TASK ITEM | Your output should be the lines from the start of the data through the line containing "Click the red", exactly and nothing more.

=== Section Start ===

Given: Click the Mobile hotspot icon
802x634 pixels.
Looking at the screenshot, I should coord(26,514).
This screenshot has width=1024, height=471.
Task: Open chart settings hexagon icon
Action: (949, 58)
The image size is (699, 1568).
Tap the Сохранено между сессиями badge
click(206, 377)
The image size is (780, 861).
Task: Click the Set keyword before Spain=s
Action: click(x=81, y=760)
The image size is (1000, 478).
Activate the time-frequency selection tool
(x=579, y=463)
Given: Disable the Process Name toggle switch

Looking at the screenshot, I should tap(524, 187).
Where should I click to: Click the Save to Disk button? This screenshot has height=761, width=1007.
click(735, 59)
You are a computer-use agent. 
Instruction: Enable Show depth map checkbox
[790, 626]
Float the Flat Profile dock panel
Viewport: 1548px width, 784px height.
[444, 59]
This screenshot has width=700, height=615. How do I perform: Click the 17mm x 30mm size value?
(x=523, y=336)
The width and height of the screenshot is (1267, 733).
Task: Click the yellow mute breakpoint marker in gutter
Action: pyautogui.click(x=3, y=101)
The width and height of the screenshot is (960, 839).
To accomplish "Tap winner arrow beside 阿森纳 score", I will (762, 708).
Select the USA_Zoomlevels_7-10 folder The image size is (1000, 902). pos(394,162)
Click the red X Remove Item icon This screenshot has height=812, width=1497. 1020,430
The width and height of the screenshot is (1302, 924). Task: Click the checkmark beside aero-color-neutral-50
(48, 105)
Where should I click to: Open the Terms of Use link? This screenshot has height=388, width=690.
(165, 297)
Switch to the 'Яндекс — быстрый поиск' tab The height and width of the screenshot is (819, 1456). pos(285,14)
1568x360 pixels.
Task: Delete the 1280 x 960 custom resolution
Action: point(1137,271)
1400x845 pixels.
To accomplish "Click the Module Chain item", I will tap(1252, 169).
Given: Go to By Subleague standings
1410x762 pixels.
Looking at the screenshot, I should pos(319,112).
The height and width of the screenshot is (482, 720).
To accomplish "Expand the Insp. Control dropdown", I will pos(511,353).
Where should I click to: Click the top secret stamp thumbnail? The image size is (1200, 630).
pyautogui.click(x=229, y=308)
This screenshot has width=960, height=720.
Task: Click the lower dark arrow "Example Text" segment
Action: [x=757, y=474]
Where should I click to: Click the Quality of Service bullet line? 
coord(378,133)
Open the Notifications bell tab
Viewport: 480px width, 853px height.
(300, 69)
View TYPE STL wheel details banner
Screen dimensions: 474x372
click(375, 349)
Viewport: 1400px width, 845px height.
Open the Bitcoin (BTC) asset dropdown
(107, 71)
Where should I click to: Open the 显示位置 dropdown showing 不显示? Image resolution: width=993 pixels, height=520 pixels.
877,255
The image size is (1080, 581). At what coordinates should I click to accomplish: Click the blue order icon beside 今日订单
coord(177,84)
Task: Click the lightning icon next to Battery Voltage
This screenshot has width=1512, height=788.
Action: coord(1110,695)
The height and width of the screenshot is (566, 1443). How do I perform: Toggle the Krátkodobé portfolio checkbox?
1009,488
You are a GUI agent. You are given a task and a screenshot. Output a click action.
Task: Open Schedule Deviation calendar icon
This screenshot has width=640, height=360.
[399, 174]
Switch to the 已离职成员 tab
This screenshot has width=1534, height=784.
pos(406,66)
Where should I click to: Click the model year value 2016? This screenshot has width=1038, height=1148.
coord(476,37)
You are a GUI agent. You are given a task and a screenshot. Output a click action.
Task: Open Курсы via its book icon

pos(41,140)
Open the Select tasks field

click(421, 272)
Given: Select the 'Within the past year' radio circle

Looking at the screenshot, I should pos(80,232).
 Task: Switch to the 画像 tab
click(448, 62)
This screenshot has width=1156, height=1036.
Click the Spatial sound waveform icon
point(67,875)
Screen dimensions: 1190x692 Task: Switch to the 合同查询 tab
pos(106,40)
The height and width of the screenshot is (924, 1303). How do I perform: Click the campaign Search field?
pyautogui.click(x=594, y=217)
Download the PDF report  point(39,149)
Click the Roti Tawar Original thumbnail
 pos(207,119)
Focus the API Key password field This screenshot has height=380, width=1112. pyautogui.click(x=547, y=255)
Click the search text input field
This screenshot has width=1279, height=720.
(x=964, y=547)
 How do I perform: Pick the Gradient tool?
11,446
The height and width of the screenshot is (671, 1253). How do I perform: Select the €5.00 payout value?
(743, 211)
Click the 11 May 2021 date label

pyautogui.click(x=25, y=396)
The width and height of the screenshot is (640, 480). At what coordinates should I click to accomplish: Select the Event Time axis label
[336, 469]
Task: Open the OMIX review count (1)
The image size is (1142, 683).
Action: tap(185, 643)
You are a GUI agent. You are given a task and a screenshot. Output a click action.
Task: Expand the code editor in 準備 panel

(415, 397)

=== Section End ===

ANSWER |
Given: Click the Mobile hotspot icon
802x634 pixels.
Looking at the screenshot, I should coord(26,514).
This screenshot has width=1024, height=471.
Task: Open chart settings hexagon icon
Action: (949, 58)
The image size is (699, 1568).
Tap the Сохранено между сессиями badge
click(206, 377)
The image size is (780, 861).
Task: Click the Set keyword before Spain=s
Action: click(x=81, y=760)
The image size is (1000, 478).
Activate the time-frequency selection tool
(x=579, y=463)
Given: Disable the Process Name toggle switch

Looking at the screenshot, I should tap(524, 187).
Where should I click to: Click the Save to Disk button? This screenshot has height=761, width=1007.
click(735, 59)
You are a computer-use agent. 
Instruction: Enable Show depth map checkbox
[790, 626]
Float the Flat Profile dock panel
Viewport: 1548px width, 784px height.
[444, 59]
This screenshot has width=700, height=615. How do I perform: Click the 17mm x 30mm size value?
(x=523, y=336)
The width and height of the screenshot is (1267, 733).
Task: Click the yellow mute breakpoint marker in gutter
Action: pyautogui.click(x=3, y=101)
The width and height of the screenshot is (960, 839).
To accomplish "Tap winner arrow beside 阿森纳 score", I will (762, 708).
Select the USA_Zoomlevels_7-10 folder The image size is (1000, 902). pos(394,162)
Click the red X Remove Item icon This screenshot has height=812, width=1497. 1020,430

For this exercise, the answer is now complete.